Music Composed and Conducted by Alexandre Desplat, featuring Renée Fleming
Years ago, the only way a soundtrack could grab my attention, I mean really get a hold of it, was that it had to be creepy sounding. Something like Carpenter’s Halloween theme, or pretty much any of John Harrison’s Creepshow. Or maybe something a little more masculine like Basil Poledouris’ amazing score for Conan the Barbarian. But a score for a drama or even a love story? Seriously? Oh how things have changed. When you really love cinema, every part of it can entrance you, from the way the film looks to the sounds that emit from the speakers. And when you come across a film by a brilliant and master craftsman like Guillermo del Toro, you realize how perfect things can be.
Being a huge fan of Del Toro’s work, I picked up this soundtrack even before I had seen the movie, and even without the visuals, the music just creates its own world. You immediately get the feelings of the time period in the ’50s, especially with the amazing song You’ll Never Know, featuring the vocal talent of Renée Fleming. Not only does it fit perfectly in the movie, but it just gives you that feeling of what the movie is about. Yes, even before seeing it.

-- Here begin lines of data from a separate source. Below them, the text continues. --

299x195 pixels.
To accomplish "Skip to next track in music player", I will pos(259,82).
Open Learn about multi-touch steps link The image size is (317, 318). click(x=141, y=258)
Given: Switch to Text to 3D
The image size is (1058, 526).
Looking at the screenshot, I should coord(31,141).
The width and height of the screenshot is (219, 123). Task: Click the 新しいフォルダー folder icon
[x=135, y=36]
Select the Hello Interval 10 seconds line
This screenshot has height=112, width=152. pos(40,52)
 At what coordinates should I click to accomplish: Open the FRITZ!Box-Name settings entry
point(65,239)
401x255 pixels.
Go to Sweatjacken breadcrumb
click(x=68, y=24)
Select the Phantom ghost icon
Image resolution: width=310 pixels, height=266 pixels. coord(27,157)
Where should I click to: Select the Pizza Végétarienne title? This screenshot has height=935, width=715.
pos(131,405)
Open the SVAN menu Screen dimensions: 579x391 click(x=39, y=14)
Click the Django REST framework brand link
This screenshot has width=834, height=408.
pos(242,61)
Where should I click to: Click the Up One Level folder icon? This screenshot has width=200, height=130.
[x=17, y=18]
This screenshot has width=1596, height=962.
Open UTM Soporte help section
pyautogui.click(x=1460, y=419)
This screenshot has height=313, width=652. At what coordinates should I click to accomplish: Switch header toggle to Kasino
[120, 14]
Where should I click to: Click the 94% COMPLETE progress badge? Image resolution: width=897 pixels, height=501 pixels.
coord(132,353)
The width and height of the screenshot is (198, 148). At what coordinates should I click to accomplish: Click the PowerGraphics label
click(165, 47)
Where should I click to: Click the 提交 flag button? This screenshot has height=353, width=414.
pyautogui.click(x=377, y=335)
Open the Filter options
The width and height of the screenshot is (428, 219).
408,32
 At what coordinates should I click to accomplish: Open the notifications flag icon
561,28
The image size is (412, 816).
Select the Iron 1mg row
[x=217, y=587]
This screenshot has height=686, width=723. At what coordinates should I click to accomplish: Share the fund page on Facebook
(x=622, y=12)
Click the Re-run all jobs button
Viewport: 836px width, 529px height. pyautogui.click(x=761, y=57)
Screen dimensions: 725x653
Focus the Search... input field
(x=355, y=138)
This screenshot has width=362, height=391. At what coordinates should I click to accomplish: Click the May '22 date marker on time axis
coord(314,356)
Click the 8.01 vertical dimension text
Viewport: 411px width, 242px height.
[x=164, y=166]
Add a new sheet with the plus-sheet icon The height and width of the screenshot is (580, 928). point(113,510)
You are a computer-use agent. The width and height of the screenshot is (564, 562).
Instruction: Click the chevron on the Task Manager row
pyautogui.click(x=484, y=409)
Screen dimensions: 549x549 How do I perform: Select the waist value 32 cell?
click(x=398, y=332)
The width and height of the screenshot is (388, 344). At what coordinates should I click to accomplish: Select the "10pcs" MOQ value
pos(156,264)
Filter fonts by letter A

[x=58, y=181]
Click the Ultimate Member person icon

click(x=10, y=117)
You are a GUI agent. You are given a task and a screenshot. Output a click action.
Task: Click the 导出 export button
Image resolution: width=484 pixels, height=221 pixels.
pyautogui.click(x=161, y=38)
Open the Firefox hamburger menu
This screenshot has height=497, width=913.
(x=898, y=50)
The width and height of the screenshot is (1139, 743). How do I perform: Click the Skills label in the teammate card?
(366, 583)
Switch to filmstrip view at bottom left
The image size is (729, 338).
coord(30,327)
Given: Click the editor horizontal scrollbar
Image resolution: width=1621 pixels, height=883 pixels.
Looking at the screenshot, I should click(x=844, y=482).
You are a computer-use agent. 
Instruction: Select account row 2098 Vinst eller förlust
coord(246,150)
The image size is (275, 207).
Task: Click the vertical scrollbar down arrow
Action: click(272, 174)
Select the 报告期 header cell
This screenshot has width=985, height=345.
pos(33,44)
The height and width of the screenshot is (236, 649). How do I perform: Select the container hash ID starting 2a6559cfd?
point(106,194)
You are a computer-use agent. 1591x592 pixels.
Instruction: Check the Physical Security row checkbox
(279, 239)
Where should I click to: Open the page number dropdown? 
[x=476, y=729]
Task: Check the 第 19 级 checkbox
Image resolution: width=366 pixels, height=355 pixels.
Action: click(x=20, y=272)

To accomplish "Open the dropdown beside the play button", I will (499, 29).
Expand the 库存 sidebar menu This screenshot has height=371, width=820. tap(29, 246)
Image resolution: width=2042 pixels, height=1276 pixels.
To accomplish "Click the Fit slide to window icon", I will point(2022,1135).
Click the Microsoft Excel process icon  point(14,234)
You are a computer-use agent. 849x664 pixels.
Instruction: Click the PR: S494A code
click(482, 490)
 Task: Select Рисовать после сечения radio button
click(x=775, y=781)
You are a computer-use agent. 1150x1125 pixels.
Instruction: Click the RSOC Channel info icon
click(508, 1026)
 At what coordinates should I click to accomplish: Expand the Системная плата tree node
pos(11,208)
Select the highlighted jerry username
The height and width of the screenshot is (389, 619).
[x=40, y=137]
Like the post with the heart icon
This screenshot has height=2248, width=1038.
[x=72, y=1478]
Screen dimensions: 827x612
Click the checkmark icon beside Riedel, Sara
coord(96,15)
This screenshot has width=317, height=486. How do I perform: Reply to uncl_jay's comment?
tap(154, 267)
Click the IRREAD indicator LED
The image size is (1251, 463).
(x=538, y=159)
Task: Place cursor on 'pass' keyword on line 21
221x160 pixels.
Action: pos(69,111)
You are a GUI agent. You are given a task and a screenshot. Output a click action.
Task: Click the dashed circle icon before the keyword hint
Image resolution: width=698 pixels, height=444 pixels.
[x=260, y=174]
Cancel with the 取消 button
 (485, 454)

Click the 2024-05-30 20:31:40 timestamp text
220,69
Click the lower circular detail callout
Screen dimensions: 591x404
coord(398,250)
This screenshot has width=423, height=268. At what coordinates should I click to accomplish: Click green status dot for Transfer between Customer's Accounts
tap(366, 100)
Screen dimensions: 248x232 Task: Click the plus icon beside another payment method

The other thing that I look for in a score is a theme that kind of flows through the entire soundtrack and we get that right away with the opening track, The Shape of Water, which at times almost sounds like it is being heard while underwater. Now, this isn’t to say there is some bits in this score that aren’t a bit more tense or builds some darker atmosphere. Track # 3, The Creature, kind of starts off with something that sounds a bit like a little tribute to the famous Jaws theme, creating a nice little nerve-building piece. But each track stands on its own, as well as working together with the rest of the tracks, which makes this just an amazing soundtrack. I was never a fan of big band music from that era, but it works so well here that I’ve found myself liking it more and more.
The score seems to have a couple of different opposites, or contrasts in there. On one hand, the music goes back and forth from giving us a feeling of loneliness to that of pure love to when we get the feeling of the more intense, darker or negative themes for feelings for the “bad guys” here.
Bottom line…if you are even remotely a fan of soundtracks, you just might want to add this one to your collection. Desplat, like del Toro, has created a soundtrack that will just entrance you and put you in a good mood each and every time you listen to it.